The Court rejected the taxpayers’ argument that the Department was bound by its earlier letter ruling in response to the anonymous inquiry. The additional and differing facts that became apparent following the initial letter ruling made it non-controlling and non-binding. The Court also disagreed with the taxpayers’ argument that the denial of the refund violated the contemporaneous construction doctrine. Under this doctrine, an administrative agency may not change its long-standing interpretation of an ambiguous statute. According to the Court, two letter rulings14
over a five-year span did not constitute a long-standing policy that falls within the doctrine. Finally, the Court summarily rejected the taxpayers’ argument that the Department’s actions violated Kentucky constitutional provisions governing separation of powers between branches and departments of state government.15
This case attempts to provide clarity regarding Kentucky’s complex consolidated return statute. In particular, the Kentucky Court of Appeals agreed with the Department that the statutory subsection defining “includible corporation” is the only subsection in the statute that may be used to determine whether an entity is an “includible corporation.” Thus, parent corporations that meet the ownership requirements provided in the “affiliated group” definition may be required to file separate returns if they meet one of the exceptions in the “includible corporation” definition. There seems to be some uncertainty concerning the interpretation of the consolidated return statute. As discussed above, the Circuit Court originally found for the taxpayers but subsequently vacated its decision and issued a new opinion that agreed with the Department’s interpretation of the statute. Based on the Court of Appeals decision, taxpayers may want to re-evaluate whether they are required (or even allowed) to file a consolidated return.
The taxpayers’ reliance on a letter ruling issued by the Department, and the narrow factual path on which the taxpayers tried to obtain relief from filing on a nexus consolidated basis serves as a cautionary tale. Rulings from a state tax authority on a specific set of facts often are extremely helpful to taxpayers looking to determine whether to take a tax position (or whether to change it through an amended return). However, the facts have to be verifiable, and relatively innocuous changes in the facts could void the provided guidance. As far as the facts in this case, the taxpayers tried to emphasize Parent’s substance in Kentucky through physical presence as a way to change their Kentucky filing method. But the Department, and eventually the Court, concluded that the minimal physical presence of an entity with NOLs was not enough to allow the entity to offset income from its subsidiary as a means to structure a favorable result from a change in filing method. The change in facts from what had been represented in the letter ruling request to what actually occurred made it somewhat easier for the Court to decide in favor of the Department purely from an equitable perspective.

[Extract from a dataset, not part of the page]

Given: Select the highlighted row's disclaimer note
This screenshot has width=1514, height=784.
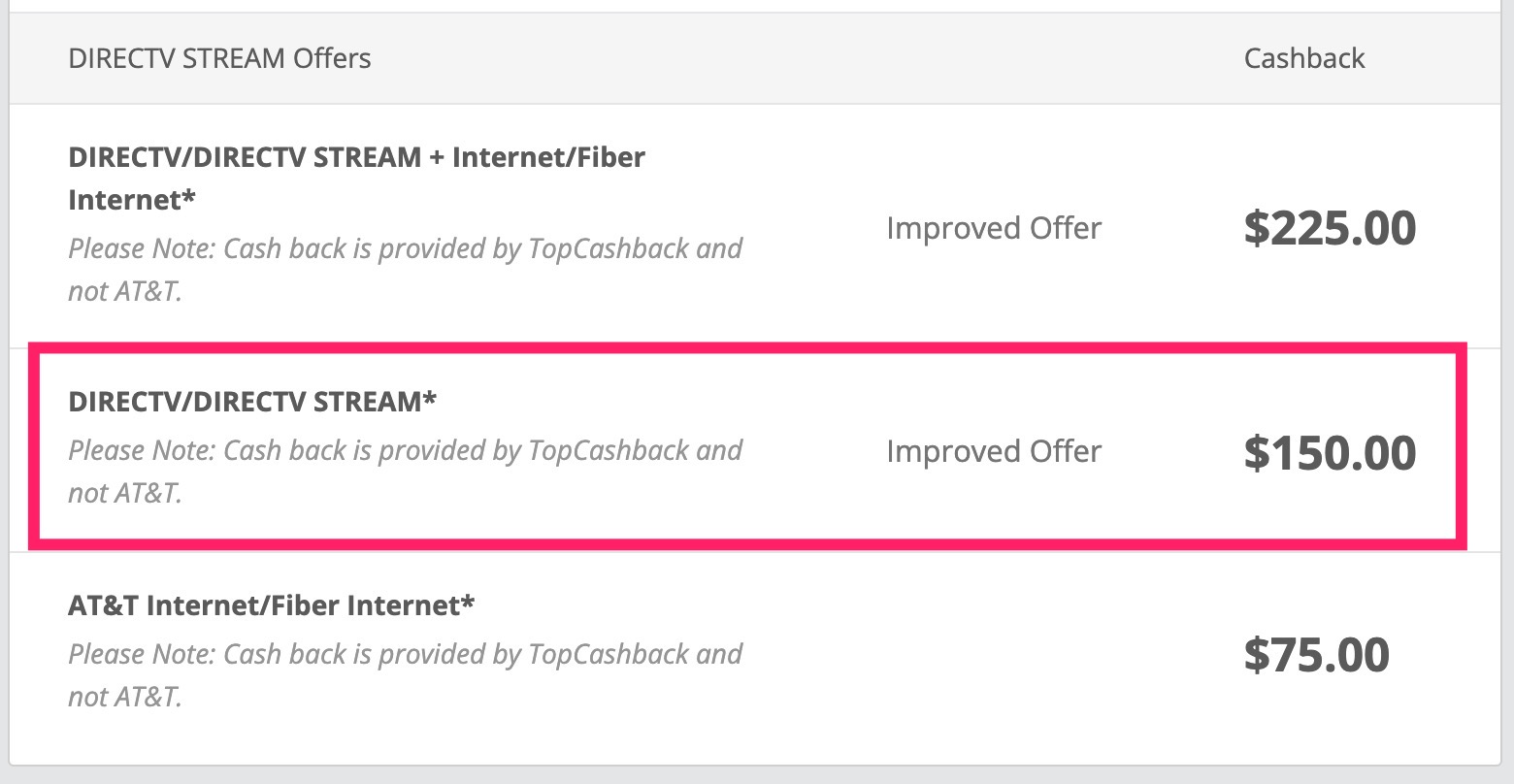Looking at the screenshot, I should (x=405, y=471).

Kentucky enacted legislation last year that substantially changed group filing requirements. For tax years beginning on or after Jan. 1, 2019, Kentucky is requiring combined reporting for members of a unitary business group. Groups may, however, elect to file a consolidated return with all members of the affiliated group. While the applicability of this case may be somewhat limited in the future, the ability to comfortably rely on the Department’s letter rulings may be impacted, especially in situations where the facts as relayed to the Department in the ruling request are different than originally represented.